[TASK GOAL]: Update the items below by replacing "Text label" with "Text caption" everywhere it occurs. Leave all other text unchanged.

Entries on finding words and elements:
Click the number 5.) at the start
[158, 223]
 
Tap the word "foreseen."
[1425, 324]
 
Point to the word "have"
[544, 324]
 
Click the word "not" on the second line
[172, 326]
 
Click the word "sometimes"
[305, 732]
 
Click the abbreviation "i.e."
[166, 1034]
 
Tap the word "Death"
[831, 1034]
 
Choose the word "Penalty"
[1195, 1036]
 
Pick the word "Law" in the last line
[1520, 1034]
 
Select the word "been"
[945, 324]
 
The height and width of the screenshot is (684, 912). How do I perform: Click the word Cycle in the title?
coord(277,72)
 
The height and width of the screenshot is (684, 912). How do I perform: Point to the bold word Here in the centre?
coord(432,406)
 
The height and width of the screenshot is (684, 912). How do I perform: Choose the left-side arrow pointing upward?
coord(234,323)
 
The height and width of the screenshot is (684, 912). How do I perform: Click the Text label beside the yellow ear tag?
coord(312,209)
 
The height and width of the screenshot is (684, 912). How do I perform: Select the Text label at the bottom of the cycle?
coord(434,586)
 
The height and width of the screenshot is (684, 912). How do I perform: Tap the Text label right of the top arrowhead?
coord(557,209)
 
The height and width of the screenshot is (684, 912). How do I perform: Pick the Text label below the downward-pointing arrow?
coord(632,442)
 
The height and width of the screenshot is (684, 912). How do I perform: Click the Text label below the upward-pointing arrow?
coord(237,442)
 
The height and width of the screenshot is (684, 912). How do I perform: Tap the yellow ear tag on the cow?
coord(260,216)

[FINISHED EXERCISE]:
Click the number 5.) at the start
[158, 223]
 
Tap the word "foreseen."
[1425, 324]
 
Point to the word "have"
[544, 324]
 
Click the word "not" on the second line
[172, 326]
 
Click the word "sometimes"
[305, 732]
 
Click the abbreviation "i.e."
[166, 1034]
 
Tap the word "Death"
[831, 1034]
 
Choose the word "Penalty"
[1195, 1036]
 
Pick the word "Law" in the last line
[1520, 1034]
 
Select the word "been"
[945, 324]
 
The height and width of the screenshot is (684, 912). How do I perform: Click the word Cycle in the title?
coord(277,72)
 
The height and width of the screenshot is (684, 912). How do I perform: Point to the bold word Here in the centre?
coord(432,406)
 
The height and width of the screenshot is (684, 912). How do I perform: Choose the left-side arrow pointing upward?
coord(234,323)
 
The height and width of the screenshot is (684, 912). How do I perform: Click the Text caption beside the yellow ear tag?
coord(312,209)
 
The height and width of the screenshot is (684, 912). How do I perform: Select the Text caption at the bottom of the cycle?
coord(434,586)
 
The height and width of the screenshot is (684, 912). How do I perform: Tap the Text caption right of the top arrowhead?
coord(557,209)
 
The height and width of the screenshot is (684, 912). How do I perform: Pick the Text caption below the downward-pointing arrow?
coord(632,442)
 
The height and width of the screenshot is (684, 912). How do I perform: Click the Text caption below the upward-pointing arrow?
coord(237,442)
 
The height and width of the screenshot is (684, 912). How do I perform: Tap the yellow ear tag on the cow?
coord(260,216)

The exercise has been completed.